米国側はまだ新計画に対応していない。米国のニューヨーク・タイムズは、ウクライナの上記の立場は以前より譲歩しているものの、仮に米国側が全面的に受け入れたとしても、ロシアに拒否される可能性があると指摘している。ロシア側は以前、ドンバスのドネツク地域を全面的に管理する意向を示していた。

激しく争われているドネツク地域については、これまでの交渉で様々な解決策が検討されてきました。メディア報道によると、先月米露が合意した和平計画では、ウクライナ軍が現地で支配している地域から撤退し、これらの地域を中立の非武装地帯とすることを求めています。新計画では、ゼレンスキー大統領は現地に非武装地帯を設置することに同意しましたが、ウクライナ軍が現在支配している地域から撤退するだけでなく、ロシア軍も現地で支配している地域から相応に撤退することを条件としています。

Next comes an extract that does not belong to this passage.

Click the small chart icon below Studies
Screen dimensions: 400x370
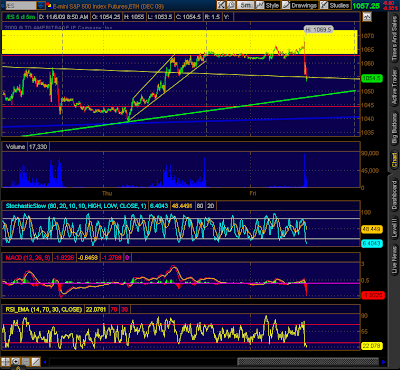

ドネツク地域には、防衛を強化した都市が複数存在し、ウクライナはこれをロシア軍が東部からウクライナの中心地域へ深く侵入するのを防ぐ要塞地帯と見なしている。『ニューヨーク・タイムズ』によれば、軍事的に、この地域を放棄することによる結果はウクライナにとって耐え難いものとなる。現地の支配権を明け渡すことは、住民の再定住などの複雑な問題を伴うだけでなく、ウクライナ全国の士気に深刻な打撃を与えることになる。

上記の理由により、ゼレンスキー大統領は、最終的に現地に非武装地帯を設立するかどうかは、ウクライナの国民投票によって決定されると述べた。また、国民投票を完了するには少なくとも60日間が必要であり、したがって60日間の真の停戦を要求し、そうでなければ合法的な結果を生む国民投票は不可能であるとも述べた。

原子力発電所の問題

さらに、新計画におけるザポリージャ原子力発電所の取り扱いについて、ロシアは受け入れがたいと考える可能性が高い。計画草案では、ザポリージャ原子力発電所はウクライナ、アメリカ、ロシアの3か国による共同運営が提案されている。2022年2月のウクライナ危機全面化後、同発電所はロシア側の管理下に置かれている。

アメリカの『ワシントン・ポスト』によると、ロシアのメディアやアナリストはこの新計画に楽観的ではない。ロシアの軍事ブロガー、アレクサンダー・コーツ氏は、ロシアがウクライナが80万人規模の軍隊を維持することやドネツク地域の取り決めなどを受け入れないため、この計画は失敗に終わる運命にあると見ている。

ロシア『コムソモリスカヤ・プラウダ』紙の記事は、上記の計画が虚偽であると指摘している。なぜなら、草案の20項目には、ロシアと米国の首脳が今年8月に米国アラスカ州で会談した際に合意した内容が全く言及されていないからである。